On top of that It’s very musically aware. There is a wonderfully directed scene right at the start were Max plays some music to herself on her phone and blocks out all but the music and her own thoughts allowing you to inspect objects and people silently as the music plays. Most of the music is heartfelt acoustic guitar stuff which would normally drive me mad but it’s well selected and matches the tone of the story and the style of the characters well.
But the voice acting totally overshadows the music, which is a pleasant change from the norm. Characters speak confidently and their emotions are clearly delivered but not exaggerated. Despite every piece of dialogue being great Max shines brightly above the rest. Her internal dialogue in particular sounds like actual thoughts you might have to yourself rather than someone reading from a script. It’s that realism that once again strengthens your relationship with her. Even when dealing with slang or discussing memes and pop culture every line is delivered naturally.

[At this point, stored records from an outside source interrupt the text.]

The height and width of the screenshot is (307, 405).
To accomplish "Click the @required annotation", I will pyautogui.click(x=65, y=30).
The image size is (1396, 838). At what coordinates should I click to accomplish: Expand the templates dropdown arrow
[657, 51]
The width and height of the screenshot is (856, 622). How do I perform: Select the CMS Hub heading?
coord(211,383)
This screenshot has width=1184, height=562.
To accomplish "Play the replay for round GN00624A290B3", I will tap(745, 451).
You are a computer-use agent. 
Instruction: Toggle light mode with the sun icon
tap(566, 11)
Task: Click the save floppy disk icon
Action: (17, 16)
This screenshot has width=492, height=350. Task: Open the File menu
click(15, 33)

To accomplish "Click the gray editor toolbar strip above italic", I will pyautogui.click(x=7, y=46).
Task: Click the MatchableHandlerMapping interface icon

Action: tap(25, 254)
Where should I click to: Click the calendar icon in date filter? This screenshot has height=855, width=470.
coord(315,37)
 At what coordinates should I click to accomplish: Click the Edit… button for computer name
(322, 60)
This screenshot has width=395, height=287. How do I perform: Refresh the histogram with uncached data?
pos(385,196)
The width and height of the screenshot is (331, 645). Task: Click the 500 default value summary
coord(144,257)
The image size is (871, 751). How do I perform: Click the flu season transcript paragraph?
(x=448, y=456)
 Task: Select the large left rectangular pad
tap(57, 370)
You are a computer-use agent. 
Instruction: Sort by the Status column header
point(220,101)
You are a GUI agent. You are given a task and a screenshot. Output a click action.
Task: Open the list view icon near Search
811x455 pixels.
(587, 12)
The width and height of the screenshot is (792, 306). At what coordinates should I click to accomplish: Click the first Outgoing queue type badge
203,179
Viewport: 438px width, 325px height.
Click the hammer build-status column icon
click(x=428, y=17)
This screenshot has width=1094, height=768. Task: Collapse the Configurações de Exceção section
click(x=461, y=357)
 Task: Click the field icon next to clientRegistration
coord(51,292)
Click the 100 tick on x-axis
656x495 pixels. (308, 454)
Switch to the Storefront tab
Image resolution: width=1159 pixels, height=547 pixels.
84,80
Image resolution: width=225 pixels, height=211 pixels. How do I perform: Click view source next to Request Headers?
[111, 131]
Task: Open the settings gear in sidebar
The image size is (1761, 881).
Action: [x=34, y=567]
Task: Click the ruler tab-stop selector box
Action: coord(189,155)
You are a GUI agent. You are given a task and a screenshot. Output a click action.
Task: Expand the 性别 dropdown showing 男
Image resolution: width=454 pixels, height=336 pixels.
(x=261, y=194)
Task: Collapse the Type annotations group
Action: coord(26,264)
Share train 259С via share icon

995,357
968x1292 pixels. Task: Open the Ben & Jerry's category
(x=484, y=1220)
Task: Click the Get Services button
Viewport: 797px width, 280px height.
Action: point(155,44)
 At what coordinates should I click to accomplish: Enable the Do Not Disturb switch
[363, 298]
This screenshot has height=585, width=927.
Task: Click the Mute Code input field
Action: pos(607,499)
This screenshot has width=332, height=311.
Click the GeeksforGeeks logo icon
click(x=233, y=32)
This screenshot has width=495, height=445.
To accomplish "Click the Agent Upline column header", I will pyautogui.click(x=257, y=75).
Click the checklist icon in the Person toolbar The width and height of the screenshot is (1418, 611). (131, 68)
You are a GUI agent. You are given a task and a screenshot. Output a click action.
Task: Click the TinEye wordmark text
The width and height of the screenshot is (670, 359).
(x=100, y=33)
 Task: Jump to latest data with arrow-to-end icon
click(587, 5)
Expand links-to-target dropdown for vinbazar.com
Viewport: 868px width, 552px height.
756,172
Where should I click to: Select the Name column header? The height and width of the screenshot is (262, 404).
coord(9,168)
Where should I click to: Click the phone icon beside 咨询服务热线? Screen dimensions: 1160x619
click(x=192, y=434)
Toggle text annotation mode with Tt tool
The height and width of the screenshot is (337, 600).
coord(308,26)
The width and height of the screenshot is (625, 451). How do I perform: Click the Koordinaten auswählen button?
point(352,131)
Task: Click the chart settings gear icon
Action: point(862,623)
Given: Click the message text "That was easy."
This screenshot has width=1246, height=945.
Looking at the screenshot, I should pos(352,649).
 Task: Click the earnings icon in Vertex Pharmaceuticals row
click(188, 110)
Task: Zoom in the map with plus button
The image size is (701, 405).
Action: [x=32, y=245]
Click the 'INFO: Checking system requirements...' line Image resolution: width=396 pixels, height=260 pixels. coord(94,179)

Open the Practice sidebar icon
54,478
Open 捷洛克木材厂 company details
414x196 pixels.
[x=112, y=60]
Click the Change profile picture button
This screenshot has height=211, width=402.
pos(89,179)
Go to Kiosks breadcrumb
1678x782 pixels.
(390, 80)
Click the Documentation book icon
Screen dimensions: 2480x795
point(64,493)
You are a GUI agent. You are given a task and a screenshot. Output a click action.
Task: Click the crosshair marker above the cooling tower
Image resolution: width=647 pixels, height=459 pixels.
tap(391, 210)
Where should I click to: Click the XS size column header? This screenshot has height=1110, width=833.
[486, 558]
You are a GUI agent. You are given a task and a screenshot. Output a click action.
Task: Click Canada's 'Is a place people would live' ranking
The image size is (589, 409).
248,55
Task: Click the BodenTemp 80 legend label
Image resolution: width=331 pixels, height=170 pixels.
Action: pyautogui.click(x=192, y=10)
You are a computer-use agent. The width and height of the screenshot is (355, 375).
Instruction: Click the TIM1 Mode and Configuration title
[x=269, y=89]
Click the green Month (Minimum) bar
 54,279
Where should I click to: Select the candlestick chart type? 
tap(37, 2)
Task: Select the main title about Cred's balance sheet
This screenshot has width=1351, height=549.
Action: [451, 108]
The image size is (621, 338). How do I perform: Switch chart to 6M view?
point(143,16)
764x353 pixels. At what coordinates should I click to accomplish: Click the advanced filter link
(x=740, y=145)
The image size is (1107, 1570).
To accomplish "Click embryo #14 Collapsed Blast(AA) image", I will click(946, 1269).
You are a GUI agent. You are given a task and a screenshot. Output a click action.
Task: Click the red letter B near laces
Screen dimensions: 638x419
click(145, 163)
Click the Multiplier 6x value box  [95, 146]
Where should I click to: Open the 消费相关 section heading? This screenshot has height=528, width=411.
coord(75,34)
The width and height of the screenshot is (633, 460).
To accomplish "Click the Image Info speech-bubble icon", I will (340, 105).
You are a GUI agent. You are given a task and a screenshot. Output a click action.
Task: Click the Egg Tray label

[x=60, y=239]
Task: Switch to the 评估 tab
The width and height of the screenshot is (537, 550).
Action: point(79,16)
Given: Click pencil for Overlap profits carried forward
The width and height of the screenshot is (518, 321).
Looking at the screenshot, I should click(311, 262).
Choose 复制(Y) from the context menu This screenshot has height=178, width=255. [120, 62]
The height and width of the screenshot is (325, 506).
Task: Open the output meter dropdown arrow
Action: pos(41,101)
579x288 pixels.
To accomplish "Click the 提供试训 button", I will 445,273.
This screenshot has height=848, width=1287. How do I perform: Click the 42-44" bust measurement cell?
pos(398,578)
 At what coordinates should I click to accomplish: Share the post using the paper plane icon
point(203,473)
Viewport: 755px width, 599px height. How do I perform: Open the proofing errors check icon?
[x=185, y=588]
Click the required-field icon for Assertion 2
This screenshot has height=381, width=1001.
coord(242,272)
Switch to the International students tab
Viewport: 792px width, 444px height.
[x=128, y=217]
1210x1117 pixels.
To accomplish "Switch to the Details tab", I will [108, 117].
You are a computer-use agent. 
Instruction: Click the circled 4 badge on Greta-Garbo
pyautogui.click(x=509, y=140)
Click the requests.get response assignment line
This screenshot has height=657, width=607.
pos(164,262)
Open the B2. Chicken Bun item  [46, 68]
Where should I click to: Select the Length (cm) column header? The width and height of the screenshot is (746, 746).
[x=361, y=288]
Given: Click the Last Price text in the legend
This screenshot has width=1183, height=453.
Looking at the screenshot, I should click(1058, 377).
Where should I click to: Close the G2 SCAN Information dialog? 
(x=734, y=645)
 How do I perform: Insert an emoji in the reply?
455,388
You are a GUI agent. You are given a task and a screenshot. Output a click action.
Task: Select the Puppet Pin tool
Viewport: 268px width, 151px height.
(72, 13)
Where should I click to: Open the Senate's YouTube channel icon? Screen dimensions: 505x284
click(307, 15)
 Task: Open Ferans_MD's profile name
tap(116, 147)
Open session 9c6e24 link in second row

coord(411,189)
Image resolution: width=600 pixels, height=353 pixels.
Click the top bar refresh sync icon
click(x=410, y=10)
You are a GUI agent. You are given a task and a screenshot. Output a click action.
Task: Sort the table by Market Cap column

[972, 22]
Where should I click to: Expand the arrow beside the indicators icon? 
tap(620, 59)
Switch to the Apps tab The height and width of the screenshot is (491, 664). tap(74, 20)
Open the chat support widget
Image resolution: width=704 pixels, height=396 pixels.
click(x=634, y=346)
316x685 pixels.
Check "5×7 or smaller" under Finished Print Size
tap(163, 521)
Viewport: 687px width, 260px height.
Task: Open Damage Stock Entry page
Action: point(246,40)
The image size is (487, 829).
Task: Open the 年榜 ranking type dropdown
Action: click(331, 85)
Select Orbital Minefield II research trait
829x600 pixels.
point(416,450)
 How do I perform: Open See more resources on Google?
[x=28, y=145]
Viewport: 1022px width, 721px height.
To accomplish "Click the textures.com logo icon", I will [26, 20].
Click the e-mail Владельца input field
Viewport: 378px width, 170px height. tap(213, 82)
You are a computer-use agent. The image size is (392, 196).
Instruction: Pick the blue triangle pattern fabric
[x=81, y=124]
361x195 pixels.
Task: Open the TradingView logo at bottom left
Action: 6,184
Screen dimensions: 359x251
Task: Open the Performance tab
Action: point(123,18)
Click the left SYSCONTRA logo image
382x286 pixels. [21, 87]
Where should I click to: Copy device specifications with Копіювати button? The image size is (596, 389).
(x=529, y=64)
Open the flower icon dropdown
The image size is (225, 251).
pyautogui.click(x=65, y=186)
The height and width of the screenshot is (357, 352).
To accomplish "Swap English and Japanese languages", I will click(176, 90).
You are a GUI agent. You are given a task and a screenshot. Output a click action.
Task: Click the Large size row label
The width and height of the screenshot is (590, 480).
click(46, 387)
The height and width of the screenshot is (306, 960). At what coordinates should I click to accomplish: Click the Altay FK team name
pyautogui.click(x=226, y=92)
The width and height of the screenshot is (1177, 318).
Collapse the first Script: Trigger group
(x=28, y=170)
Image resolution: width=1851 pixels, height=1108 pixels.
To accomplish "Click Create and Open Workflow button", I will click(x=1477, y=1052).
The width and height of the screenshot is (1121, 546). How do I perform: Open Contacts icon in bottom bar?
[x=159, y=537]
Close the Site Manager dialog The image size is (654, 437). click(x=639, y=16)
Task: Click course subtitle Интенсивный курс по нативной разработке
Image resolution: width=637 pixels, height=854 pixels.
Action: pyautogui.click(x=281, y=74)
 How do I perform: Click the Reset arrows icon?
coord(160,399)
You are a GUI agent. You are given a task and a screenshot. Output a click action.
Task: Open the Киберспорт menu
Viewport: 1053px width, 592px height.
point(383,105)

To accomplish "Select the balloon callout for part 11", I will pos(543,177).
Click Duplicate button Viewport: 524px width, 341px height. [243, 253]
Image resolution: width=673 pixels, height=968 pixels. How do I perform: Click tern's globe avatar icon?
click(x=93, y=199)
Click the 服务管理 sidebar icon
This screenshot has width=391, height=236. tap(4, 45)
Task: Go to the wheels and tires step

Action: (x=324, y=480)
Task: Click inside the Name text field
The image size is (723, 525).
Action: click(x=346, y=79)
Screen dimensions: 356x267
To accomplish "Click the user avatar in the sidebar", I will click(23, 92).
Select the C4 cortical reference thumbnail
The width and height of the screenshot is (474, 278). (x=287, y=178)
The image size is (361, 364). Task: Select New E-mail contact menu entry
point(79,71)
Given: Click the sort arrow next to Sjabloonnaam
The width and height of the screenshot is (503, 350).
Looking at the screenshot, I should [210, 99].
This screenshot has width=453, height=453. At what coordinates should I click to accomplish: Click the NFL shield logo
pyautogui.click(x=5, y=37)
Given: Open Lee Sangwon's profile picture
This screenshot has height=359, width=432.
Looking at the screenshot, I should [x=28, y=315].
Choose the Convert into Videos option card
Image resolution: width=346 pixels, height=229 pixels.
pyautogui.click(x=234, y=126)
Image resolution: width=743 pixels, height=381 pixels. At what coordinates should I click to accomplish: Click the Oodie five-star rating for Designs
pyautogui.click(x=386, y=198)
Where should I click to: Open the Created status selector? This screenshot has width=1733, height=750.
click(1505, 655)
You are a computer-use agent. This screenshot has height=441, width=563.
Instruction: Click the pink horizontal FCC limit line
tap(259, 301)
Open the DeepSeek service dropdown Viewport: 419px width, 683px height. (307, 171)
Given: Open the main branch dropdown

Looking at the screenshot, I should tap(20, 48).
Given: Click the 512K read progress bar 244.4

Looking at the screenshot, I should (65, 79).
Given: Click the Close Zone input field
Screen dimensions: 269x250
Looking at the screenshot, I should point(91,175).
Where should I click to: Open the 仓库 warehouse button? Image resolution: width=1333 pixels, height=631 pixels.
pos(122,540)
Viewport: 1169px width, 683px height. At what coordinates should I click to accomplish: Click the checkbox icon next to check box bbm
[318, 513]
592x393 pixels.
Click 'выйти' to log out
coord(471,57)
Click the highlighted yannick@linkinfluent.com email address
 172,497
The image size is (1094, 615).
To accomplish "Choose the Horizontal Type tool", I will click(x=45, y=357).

In one word Life Is Strange is beautiful. As a narrative experience it’s the best title I’ve played since Heavy Rain. It’s use of realistic characters really brings the cast to life as they grow patiently and significantly. It can be emotional and has the confidence to brood over time if needs be. The story takes its time alongside their development so that you are deeply invested in all the characters – but especially Max. From the first chapter I was hooked and the story just gets better as it goes. Life is Strange tells a beautiful, melancholy and mysterious story through realistic character interactions and dialogue. It is proof that games are the best way to tell a story. Aside from the occasional pace breaking puzzle every second of Life is Strange was outstanding and the biggest tragedy is that I can only play it through for the first time once.